This project holds the source code for all of the software that powers the 170 square foot display that can be installed on the face of the CIT.

Documentation and a developer guide are soon to be made public, but here are the coolest features:

  • Integration with Pygame, so you can develop games using any Pygame modules you'd like
  • Interactivity as a first-class citizen, so you can build games that people can control in real-time via their phones
  • A clean API to develop your own bespoke graphics or games
  • Interop with Racket (if you don't want to use Python to program)

Some multimedia from the project can be seen here.

Developer guide

Running the stack E2E

Unfortunately, the tooling here isn't particularly seamless yet. Contributions to make this better are welcome.

  1. Clone the project.
  2. For development, add a config.json file to the root of the cloned directory with {"is_dev": true}
  3. Create a virtual environment: python3 -m venv env and source ./env/bin/activate
  4. From the project root, start the simulator via: python3 -m game.driver
  5. You will be prompted to create a calibration. In development mode, this effectively just sets the dimensions of the simulator. For each prompt, respectively, you should enter: 9, 10, 4, and then 4. This is because the LED panels are 9 pixels wide, 10 pixels high, and they are arranged in a 4 by 4 pattern.

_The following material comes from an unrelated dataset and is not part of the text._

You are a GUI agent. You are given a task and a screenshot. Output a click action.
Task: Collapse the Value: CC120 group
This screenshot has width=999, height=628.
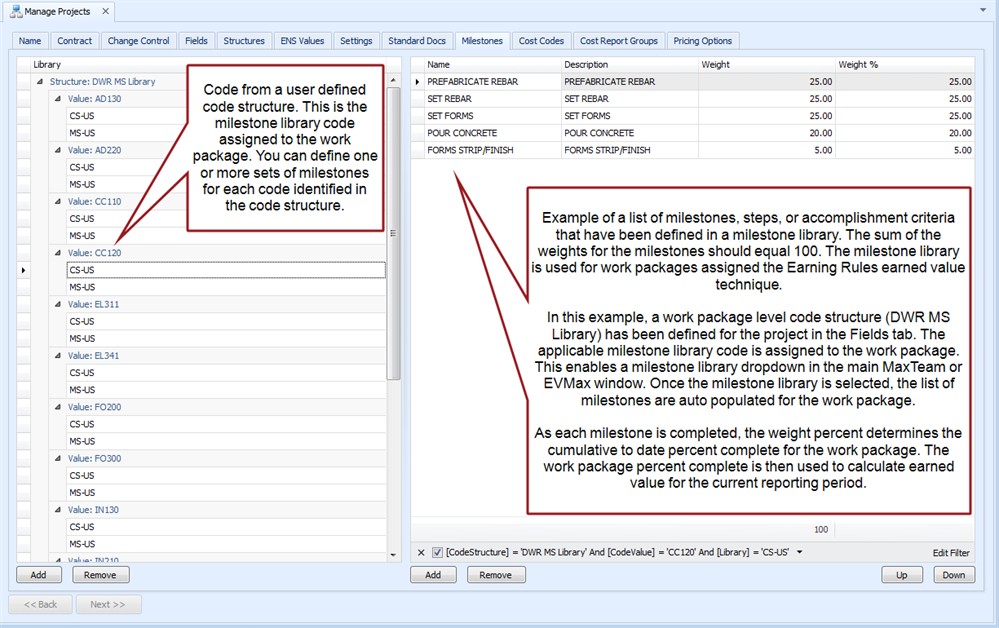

A Matplotlib window should appear. It will stay pinned to the top of your screen, for better or for worse. To control this, you'll need to run the webui:

  1. Install dependencies: npm install
  2. Run the frontend: npm run dev
  3. http://localhost:3000 should now have the UI.

To control the screen, you'll need to get yourself a token. However, to generate a token, you must be an admin. To become an admin, do the following:

  1. Navigate to /admin
  2. Click "Refresh Passwords"
  3. Enter the admin password (please contact me for it)
  4. You are now an admin. You can visit /control to control the screen!

Architecture overview

At a high-level, the RasPi (which controls the hardware) exposes a webserver (webserve) which handles authentication and user input. The user input comes from the web UI (webui).

Zooming in, the webserve component, for every (authenticated) user input, adds an Update to a shared buffer called updates.

The game engine event loop runs on the RasPi (see game.driver), and uses PyGame internally. The CitArcadeGameManager is the top-level manager of the screen state, and has the ability to run "mini" games, such as the Gif player, Snake, the static render of Tom's face, etc. Every frame tick (in game.driver), updates are applied to the CitArcadeGameManager, the new pixels are retrieved from it, and then displayed to the screen. The "updates" in question come from the webserve component, which, for every authenticated user input, adds an Update (see game/update.py) to a shared buffer (it uses a mutex to avoid data races). The actual displaying to the screen involves rendering a 3D matrix (2D matrix of RGB pixels) to a serial LED strip. This mapping is done by mapper/map.py, which creates a mapping from row-major 2D array index into the 1D array index. The mapping is per-LED configuration (suppose you want to just do 2x2 panels; you could create a new mapping for it). Mappings are serialized to disk under ~/.citarcade with the name that you give them, so that you can re-use mappings that you previously made.

Where to start

  • If you want to add another GIF to the GIF rotation, see game/games/gifs.py. Currently, this mini-game alphabetically reads a list of frames from a particular version-control-tracked disk location, and renders them. Thus, you'll need to use some online tool to convert a GIF into its individual frames.
  • Let's say that you want to add an entirely new game. You'll want to look at mini_game.py. You should probably also learn some basic PyGame, but you can look at snake.py if you just want to take a shortcut. Once you create your game, you can modify the home games list in manager.py to include your game.

Contributing

Please submit contributions as a pull request from your own fork, and @neilramaswamy and @Hammad-Izhar will review them.